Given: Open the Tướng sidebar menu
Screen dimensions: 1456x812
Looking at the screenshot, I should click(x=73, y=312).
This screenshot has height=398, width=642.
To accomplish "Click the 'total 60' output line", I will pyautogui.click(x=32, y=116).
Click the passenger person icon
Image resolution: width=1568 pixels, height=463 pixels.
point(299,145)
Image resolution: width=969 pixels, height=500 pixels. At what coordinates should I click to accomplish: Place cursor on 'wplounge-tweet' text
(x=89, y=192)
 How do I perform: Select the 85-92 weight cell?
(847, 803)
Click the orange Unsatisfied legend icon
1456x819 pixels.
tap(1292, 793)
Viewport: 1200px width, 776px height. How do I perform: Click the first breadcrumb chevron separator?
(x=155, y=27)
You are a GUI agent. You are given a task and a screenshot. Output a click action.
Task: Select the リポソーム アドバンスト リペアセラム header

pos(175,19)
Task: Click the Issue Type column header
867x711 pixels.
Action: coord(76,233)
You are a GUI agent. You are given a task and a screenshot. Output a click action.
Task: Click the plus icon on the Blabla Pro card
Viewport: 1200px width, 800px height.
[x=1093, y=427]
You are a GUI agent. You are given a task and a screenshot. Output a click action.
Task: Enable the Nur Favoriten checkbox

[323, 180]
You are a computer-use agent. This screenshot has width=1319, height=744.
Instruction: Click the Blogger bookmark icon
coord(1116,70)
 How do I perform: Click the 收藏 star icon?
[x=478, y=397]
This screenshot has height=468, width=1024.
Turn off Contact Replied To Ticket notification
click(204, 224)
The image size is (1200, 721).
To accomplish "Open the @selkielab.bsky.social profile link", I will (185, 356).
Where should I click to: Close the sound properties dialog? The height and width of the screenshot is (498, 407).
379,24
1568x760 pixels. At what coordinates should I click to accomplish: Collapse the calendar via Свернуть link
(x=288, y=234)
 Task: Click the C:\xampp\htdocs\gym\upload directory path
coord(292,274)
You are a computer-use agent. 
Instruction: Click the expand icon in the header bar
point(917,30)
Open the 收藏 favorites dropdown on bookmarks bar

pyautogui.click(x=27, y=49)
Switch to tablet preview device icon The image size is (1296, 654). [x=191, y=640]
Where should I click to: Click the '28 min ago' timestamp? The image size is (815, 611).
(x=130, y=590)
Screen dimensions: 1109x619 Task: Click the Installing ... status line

=====

** PROBLEM TO WORK ON **
Copy each line of the listing that carries the word "will".

** RESULT FOR THIS EXERCISE **
To accomplish "Click the 'total 60' output line", I will pyautogui.click(x=32, y=116).
To accomplish "Open the @selkielab.bsky.social profile link", I will (185, 356).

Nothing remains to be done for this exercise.